Guidelines
Suggest edit

Add boundary lines between adjacent treemap regions that share the same color

For overview of dense hierarchical treemaps, use boundary lines on same-colored adjacent regions in a treemap to improve readability and prevent neighboring areas from visually merging for users scanning many small rectangles.

  • purpose:refine
  • basis:empirical
  • chart:treemap
  • data:hierarchical
  • quality:readability
  • lever:layout-structure
  • density:dense

advice

Outline same-colored neighbors

Draw a boundary line wherever two adjacent treemap rectangles use the same color or gray shade. For example, if neighboring tiles share the same file-type color, outline their shared edge so the two regions remain visibly separate.

reason

Why the extra boundary works

Color can separate neighboring regions only when the fills differ. When adjacent regions repeat the same fill, the partition becomes hard to see and the reader can misread multiple rectangles as one block.

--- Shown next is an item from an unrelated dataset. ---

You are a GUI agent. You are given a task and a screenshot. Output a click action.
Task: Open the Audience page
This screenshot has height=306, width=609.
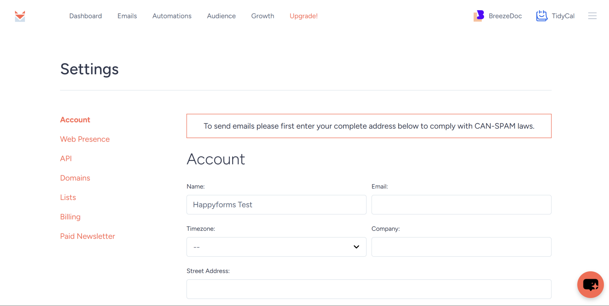[221, 16]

Mechanism: A boundary line restores the lost partition cue when color no longer distinguishes neighboring regions.

Evidence: The paper says that different colors or gray shading are needed for visual clarity in tree-maps and that if adjacent areas have the same color, a boundary line will be necessary (Shneiderman, 1992).

context

Use when repeated colors touch

  • User Goal: Distinguish neighboring regions in a dense treemap.
  • Task: Separate adjacent items while still using color to encode another attribute.
  • Data: Hierarchical data with repeated attribute values mapped to color.
  • Chart Setting: A treemap with many rectangles and at least one pair of adjacent same-colored regions.
  • Audience: Readers scanning many small tiles.
  • Success Criterion: Every neighboring region remains visibly distinct even when color repeats.

exceptions

Do not use when color already separates the neighbors

Break it when: Adjacent regions already differ in color or shading. Why: The paper makes the boundary line necessary specifically when adjacent areas have the same color.

costs

Costs of adding boundaries

Sacrifice: You add one more visible mark inside the treemap. Risk: If applied everywhere, boundary lines can add unnecessary visual clutter where color already separates regions. Mitigation: Limit the lines to adjacencies where the neighboring fills are the same.

mistakes

Common failure mode in this refinement

Mistake: Relying on color alone when same-colored treemap rectangles touch. Why it fails: The touching regions visually merge and the partition between items is lost.

check

How to test the boundary treatment

Failure Sign: Two neighboring rectangles with the same fill look like one larger block. Quick Check: Scan every shared edge where adjacent regions have the same color; if the partition disappears, add a line. Stronger Test: Compare the same treemap before and after outlining same-colored adjacencies and verify that each partition remains visible in the outlined version.

fix

What to change

  • Draw a boundary line along every shared edge where neighboring rectangles use the same color or shade.
  • Keep the existing color mapping for the encoded attribute and use the line only to separate touching same-colored regions.
  • Review the final treemap after color assignment and outline every repeated-color adjacency that still visually merges.